So I was descending the staircase, and I was feeling so embarrassed about the answer as to whether I was still shuffling along the zone of truth, or else had already popped out of it, that I decided to establish what was what, come what may. I paid for my ticket with money that would require the cashier to give me change. I determined not to pick it up. If the cashier alerts me to it, that will be proof that I’m awake; if she doesn’t call after me, I’ll know that I’m dreaming. I conducted the experiment, even if I was aware that it was actually a sham: I knew in advance that the cashier could not not call for me, for such is the custom . And she actually did. And because I made like I hadn’t heard, she went so far as to send an assistant after me. An inspiration passed through me, that the constant confirmation of my prediction simply means there’s no point looking for safety. For where there is only an inch of room for doubt — perhaps in the associative hint of a slight dry spot in an aquatic landscape — certainty is merely a word. . and who knows. — The train arrived, I got on, the train moved on.
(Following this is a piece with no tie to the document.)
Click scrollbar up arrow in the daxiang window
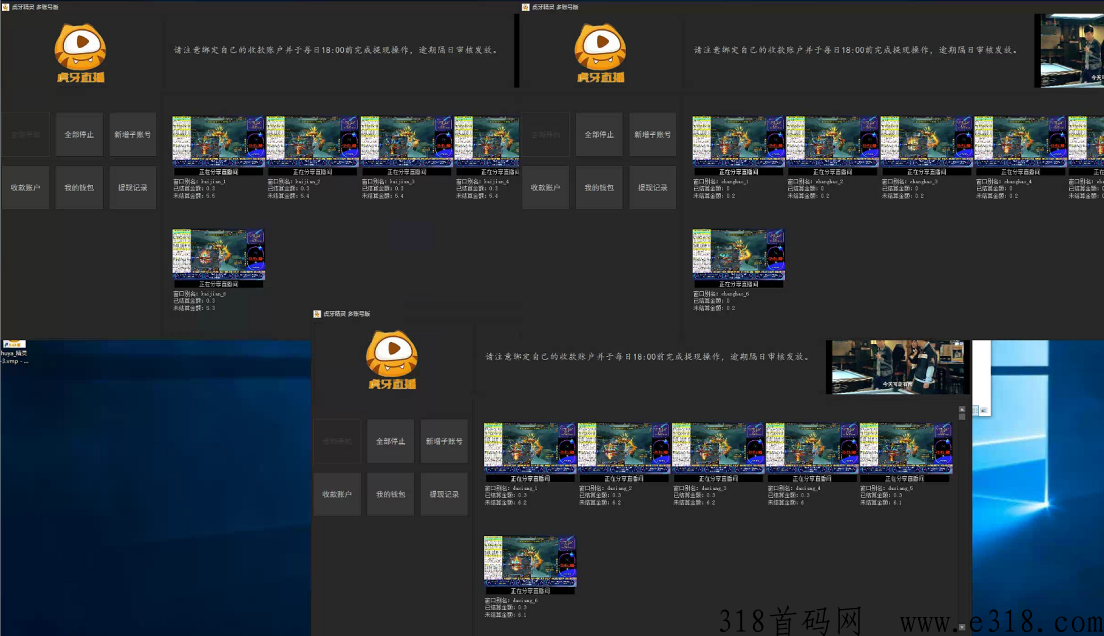click(963, 409)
He boarded at La Trinité. My first sense was vexation at not having foreseen it. But was this really my only cause for regret? How was I to regret not having foreseen something — that is to say, his boarding at La Trinité—that had so convincing an air of originality? His boarding did not arouse memories of some event in the past. If I foresaw it — despite the fact that things that are being prepared will be a faithful analogy of what has occurred in some “back then”—I foresaw it in no way through some concrete experience, but rather only the way we sort of foresee the da capo in a minuet.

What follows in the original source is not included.